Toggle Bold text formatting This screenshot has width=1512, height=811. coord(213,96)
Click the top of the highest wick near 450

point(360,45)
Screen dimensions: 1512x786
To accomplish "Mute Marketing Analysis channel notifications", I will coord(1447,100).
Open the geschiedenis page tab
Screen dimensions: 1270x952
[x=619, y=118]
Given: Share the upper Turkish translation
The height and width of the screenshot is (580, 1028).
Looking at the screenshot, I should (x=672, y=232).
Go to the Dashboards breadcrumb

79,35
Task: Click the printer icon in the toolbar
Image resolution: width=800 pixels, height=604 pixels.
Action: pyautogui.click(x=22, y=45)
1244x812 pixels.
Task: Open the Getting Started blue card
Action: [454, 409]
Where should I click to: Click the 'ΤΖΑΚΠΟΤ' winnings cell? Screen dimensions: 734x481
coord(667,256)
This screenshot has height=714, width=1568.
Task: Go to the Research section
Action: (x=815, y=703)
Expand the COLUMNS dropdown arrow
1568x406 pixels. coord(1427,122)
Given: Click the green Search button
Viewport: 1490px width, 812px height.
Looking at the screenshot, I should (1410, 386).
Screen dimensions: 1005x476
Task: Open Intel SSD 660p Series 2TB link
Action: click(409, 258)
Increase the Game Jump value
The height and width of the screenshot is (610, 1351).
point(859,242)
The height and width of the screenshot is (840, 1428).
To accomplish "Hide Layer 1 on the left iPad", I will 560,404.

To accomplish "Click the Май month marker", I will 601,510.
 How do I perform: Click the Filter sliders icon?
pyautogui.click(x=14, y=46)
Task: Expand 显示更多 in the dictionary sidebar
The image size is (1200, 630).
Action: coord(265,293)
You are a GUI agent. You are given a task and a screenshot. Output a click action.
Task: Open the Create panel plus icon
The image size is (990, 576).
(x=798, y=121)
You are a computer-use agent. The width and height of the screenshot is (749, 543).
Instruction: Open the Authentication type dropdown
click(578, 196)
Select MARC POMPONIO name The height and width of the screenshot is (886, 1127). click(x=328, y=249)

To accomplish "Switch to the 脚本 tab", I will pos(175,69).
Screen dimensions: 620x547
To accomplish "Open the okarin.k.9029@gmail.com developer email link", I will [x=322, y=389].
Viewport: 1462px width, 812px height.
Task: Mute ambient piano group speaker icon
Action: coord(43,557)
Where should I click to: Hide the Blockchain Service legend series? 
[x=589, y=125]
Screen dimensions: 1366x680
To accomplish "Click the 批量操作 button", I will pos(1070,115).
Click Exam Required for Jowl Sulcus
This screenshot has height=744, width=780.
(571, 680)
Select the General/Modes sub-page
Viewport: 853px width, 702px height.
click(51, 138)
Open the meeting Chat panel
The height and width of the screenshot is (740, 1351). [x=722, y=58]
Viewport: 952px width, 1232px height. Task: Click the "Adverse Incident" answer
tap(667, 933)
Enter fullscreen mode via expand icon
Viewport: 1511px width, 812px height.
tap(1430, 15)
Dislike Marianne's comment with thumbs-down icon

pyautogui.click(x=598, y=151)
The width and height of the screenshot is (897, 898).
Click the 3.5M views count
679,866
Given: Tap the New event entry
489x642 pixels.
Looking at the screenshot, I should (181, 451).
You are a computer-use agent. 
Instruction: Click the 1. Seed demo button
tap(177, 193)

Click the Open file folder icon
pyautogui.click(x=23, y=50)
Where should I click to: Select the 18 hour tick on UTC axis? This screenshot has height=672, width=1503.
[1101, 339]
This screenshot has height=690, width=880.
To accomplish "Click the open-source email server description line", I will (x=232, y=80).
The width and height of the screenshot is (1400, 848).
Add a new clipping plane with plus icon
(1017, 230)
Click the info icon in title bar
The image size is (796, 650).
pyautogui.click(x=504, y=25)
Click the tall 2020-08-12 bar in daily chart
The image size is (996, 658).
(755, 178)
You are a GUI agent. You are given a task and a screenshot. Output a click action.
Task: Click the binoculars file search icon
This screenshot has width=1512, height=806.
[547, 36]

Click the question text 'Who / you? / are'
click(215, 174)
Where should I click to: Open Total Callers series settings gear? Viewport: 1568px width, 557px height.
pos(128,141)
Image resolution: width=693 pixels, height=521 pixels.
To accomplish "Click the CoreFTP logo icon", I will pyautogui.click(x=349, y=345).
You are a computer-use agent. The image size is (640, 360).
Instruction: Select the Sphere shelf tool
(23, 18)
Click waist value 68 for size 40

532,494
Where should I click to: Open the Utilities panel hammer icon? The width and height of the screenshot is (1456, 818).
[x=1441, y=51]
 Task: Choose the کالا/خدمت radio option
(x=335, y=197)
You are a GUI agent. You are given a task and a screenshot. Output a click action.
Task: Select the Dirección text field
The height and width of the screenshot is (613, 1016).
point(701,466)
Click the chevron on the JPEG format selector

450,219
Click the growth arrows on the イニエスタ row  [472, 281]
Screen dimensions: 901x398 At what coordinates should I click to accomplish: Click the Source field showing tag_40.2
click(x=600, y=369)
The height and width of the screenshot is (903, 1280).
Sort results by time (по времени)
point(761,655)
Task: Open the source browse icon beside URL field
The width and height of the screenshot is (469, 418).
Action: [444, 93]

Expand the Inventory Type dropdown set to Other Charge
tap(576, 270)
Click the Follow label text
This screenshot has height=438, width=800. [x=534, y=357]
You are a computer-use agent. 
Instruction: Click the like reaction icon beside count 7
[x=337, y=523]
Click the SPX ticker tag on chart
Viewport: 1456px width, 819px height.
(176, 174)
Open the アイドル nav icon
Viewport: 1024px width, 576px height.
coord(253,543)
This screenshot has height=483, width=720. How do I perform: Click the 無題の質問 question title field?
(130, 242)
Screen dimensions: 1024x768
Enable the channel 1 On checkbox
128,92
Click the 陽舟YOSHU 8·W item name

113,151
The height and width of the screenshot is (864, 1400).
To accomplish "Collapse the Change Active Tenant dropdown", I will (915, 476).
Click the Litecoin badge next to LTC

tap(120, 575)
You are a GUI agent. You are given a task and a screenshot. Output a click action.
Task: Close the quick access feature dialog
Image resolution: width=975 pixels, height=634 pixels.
---
- _WHAT YOU SHOULD DO_
Show each line of the data above that contains the word "button".

- _THE REPLY_
Given: Click the green Search button
To accomplish "Click the 批量操作 button", I will pos(1070,115).
Instruction: Click the 1. Seed demo button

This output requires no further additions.